Cathay Pacific to post loss of $780m for 2021
Cathay Pacific Group (HKG: 0293) has revealed it expects to post a net loss for 2021 of HK$5.6 – 6.1 billion (US$780m).
While this is significant loss for any company to be hit with, it is an improvement on the HK$21.6 billion loss the airline recorded in 2020.
The improvement was primarily driven by strong cargo demand, high cargo yield and load factors, and cash and cost management initiatives. The full-year 2020 result also included the recognition of one-off items such as impairment charges and restructuring, which were significantly reduced in 2021.
“Passenger travel remained extremely subdued throughout 2021, as a result of ongoing travel restrictions and strict quarantine requirements. We flew 717,059 passengers during 2021, getting people home, reuniting many of them with family, and helping students travel to and from school or university overseas. This compares to the 4.6 million passengers that we flew in 2020 and 35.2 million passengers that we flew in 2019,” said Cathay Pacific’s Chief Executive Officer Augustus Tang.
“While passenger travel continued to be acutely affected, cargo demand was strong throughout the year. We carried approximately 1.3 million tonnes of cargo in 2021, which compares to around 1.3 million tonnes in 2020 and 2 million tonnes in 2019. Throughout 2021, we deployed all available capacity to meet the consistently high demand, achieving strong yield and high load factors and transporting a wide range of goods including daily necessities, fresh produce, electrical items and pharmaceutical products.
“Despite quarantine restrictions and operational challenges, Cathay Pacific surpassed the milestone of 120 million COVID-19 vaccines carried in 2021. We carried more than 13.3 million doses in a single day. As a group, our airlines have carried more than 165 million doses of different COVID-19 vaccines around the world since the pandemic began.

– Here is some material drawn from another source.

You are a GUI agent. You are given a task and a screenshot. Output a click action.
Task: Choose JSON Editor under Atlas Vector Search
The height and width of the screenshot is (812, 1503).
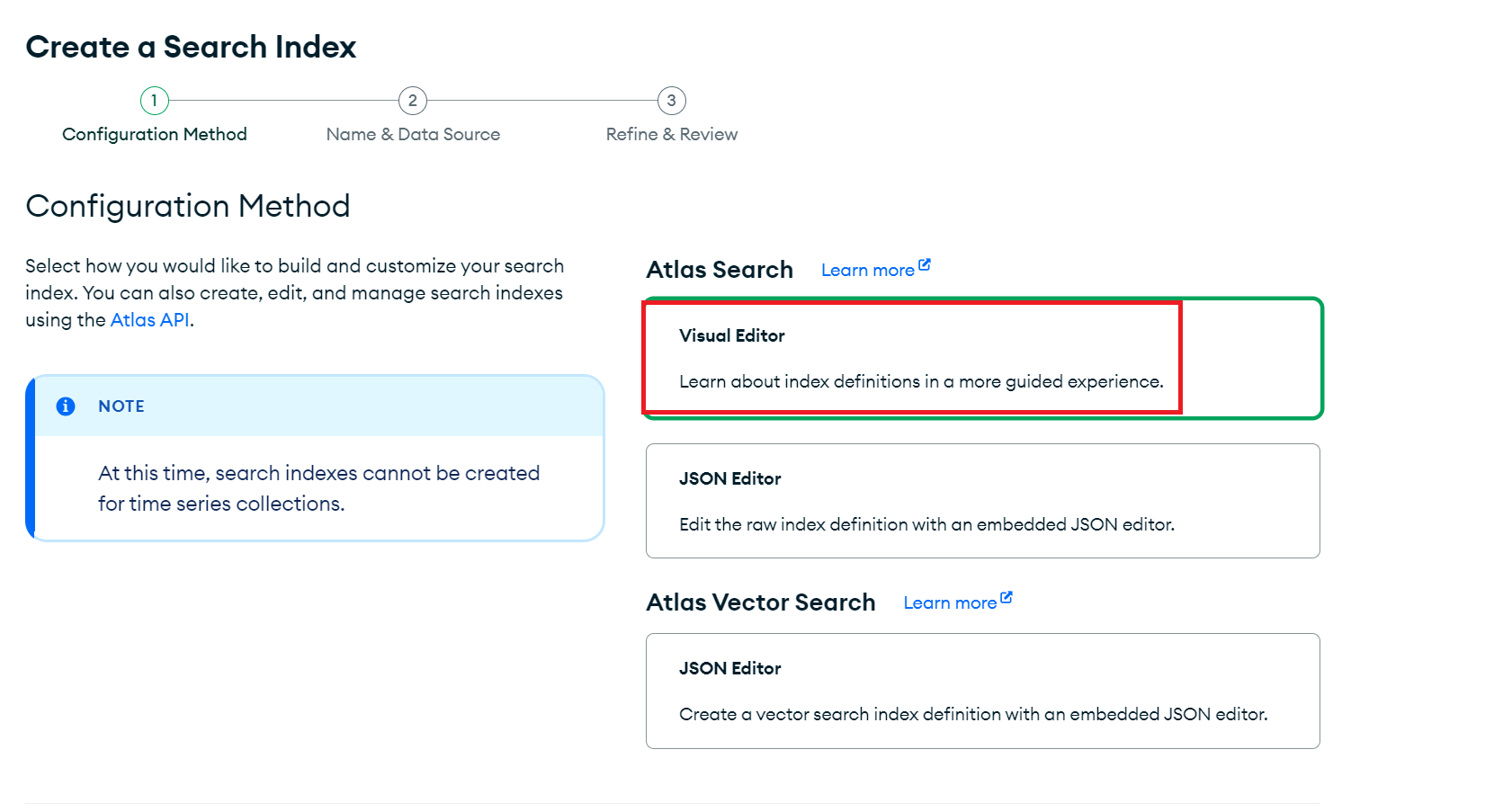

“Having worked hard to tackle the challenges presented by the COVID-19 pandemic, taken decisive actions to create a more focused, efficient and competitive business and responded to strong cargo demand, we have reduced operating cash burn from the HK$2.5-3.0 billion range in the first half of 2020 down to marginally cash generative in the second half of 2021.”
Cathay Pacific passenger numbers improve in December
Hong Kong’s flagship airline carried a total of 92,219 passengers in December 2021, an increase of 130.6% compared to December 2020.
However this number is still around 97% down on December 2019, when COVID-19 hadn’t yet caused significant disruptions.
The airline’s cargo business carried 134,691 tonnes of merchandise during December, an increase of 12% compared to December 2020, but a 24.1% decrease compared with the same period in 2019.
Is Cathay Pacific stock a buy in 2022?
Since December 2019, Cathay Pacific’s stock price is down around 34% and in recent months the airline has been impacted by the Hong Kong Government’s tightening of aircrew quarantine requirements and travel restrictions.
However, the stock could be on the radar for investors looking for a deep value recovery play with confidence in Asian travel stocks increasing as the world continues to overcome the Omicron COVID-19 variant.